We rule in the affirmative and sustain the dismissal of the Specific Performance Case.
The pendency of another action between the same parties for the same cause is a ground for dismissal of an action (Section 1 [e], Rule 16, Rules of Court). In order that the ground may be invoked there must be between the action under consideration and the other action, (1) Identity of parties, or at least such as representing the same interest in both actions; (2) Identity of rights asserted and relief prayed for, the relief being founded on the same facts; and (3) the Identity on the two preceding particulars should be such that any judgment which may be rendered on the other action will, regardless of which party is successful, amount to res adjudicata in the action under consideration (Municipality of Hagonoy vs. Sec. of Agriculture and Natural Resources, L-27595, October 26, 1976, 73 SCRA 507).

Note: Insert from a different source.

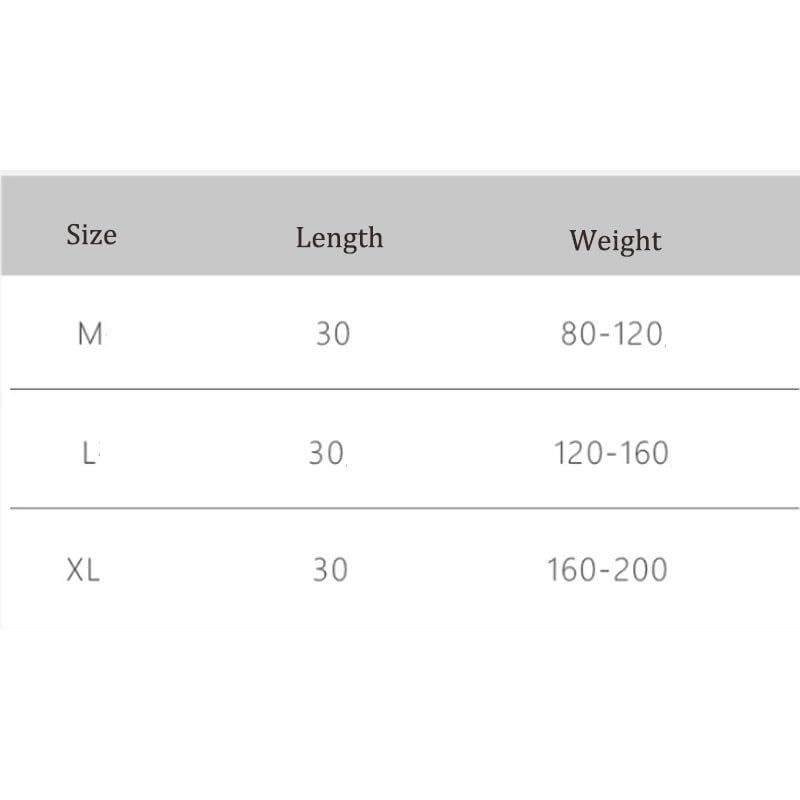
Task: Click empty area between Length and Weight headers
Action: point(477,239)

All the foregoing criteria are present in the case under consideration. The pivotal issue between the parties is whether or not the Lessees should be allowed to continue occupying the leased premises under the terms of the lease contract. This is the subject matter of the action for Ejectment filed by the Lessors in the Municipal Court. It is also the main or principal purpose of the action for Specific Performance and Damages subsequently filed by the Lessees before the Court of First Instance. The cause of action for damages of approximately P125,000.00, which the Lessees claim is beyond the jurisdiction of the Municipal Court, is merely an incident to the main question of whether or not the Lessees should be allowed to continue the lease for another period of ten (10) years. Incidental as well is the issue of the purchase by the Lessors of the building constructed on the leased premises insisted on by the Lessees.

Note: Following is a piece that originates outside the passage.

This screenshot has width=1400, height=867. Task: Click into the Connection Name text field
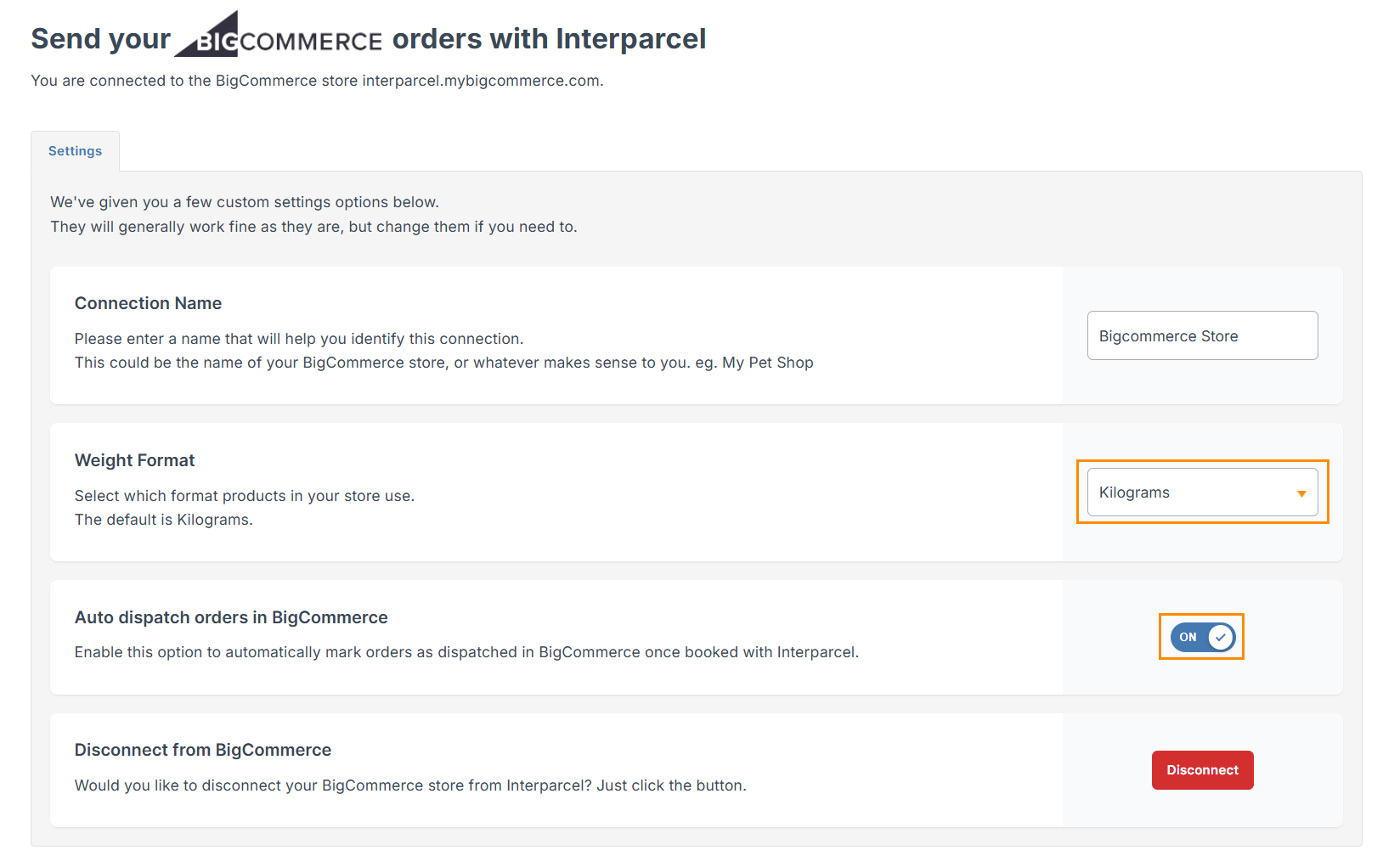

The judgment in the Ejectment Suit amounted to an adjudication of the Specific Performance Case, which prayed essentially for an extension of another ten (10) years, but which issue had been resolved by the then Court of First Instance, acting as an appellate Court, when it held "it is clear that no extension of the contract was perfected, expressly or impliedly" and that "the defendants (the Lessees) have been occupying the three (3) lots in question without benefit of contract whatsoever from October, 1965 up to the present time, and no rental was paid by the defendants for the use thereof." (Decision, pp. 34-35, Record on Appeal). And, contrary to the Lessees' contention, the Lease Contract did not obligate, but merely gave, the Lessors the right to purchase the building constructed on the leased premises after the termination of the contract which the Lessors opted not to exercise. In other words, the Decision in the Ejectment Suit settled the issue in the Specific Performance Case, thereby bringing the latter case squarely within the ambit of the res judicata doctrine.
We find, therefore, that the Trial Court acted correctly in dismissing the Specific Performance Case. In fact, in filing the same, the Lessees had violated the principle prohibiting multiplicity of suits.

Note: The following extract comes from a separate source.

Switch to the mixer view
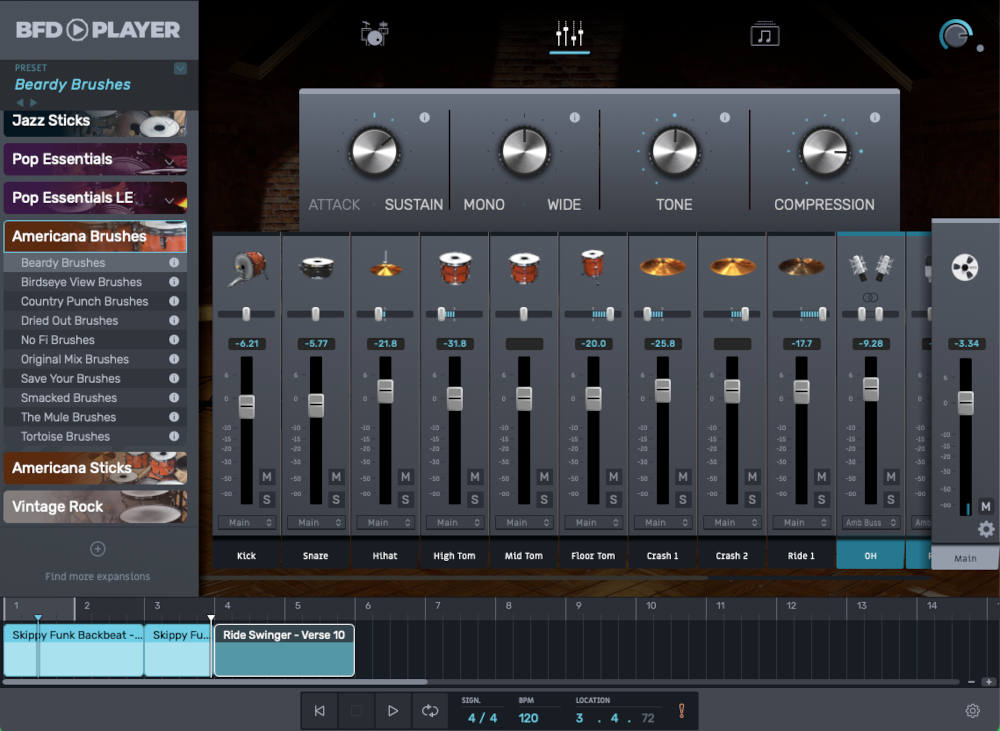This screenshot has height=731, width=1000. click(569, 32)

The issue of whether the lessee has a right to occupy the land leased as against the demand of the lessor should be properly threshed out in an ejectment suit, not in an action for specific performance and damages filed by the lessee. A party cannot, by varying the form of actions, or adopting a different method of presenting his case, escape the operation of the principle that the same cause of action shall not be twice litigated between the same parties or their privies (Penalosa vs. Tuason, 22 Phil. 303,1912).
WHEREFORE, the Order appealed from is hereby AFFIRMED. With costs against plaintiffs-appellants.
SO ORDERED.
Paras, Padilla and Sarmiento, JJ., concur.
Regalado, J., took no part
Footnotes
* Penned by Judge Jose F. Fernandez.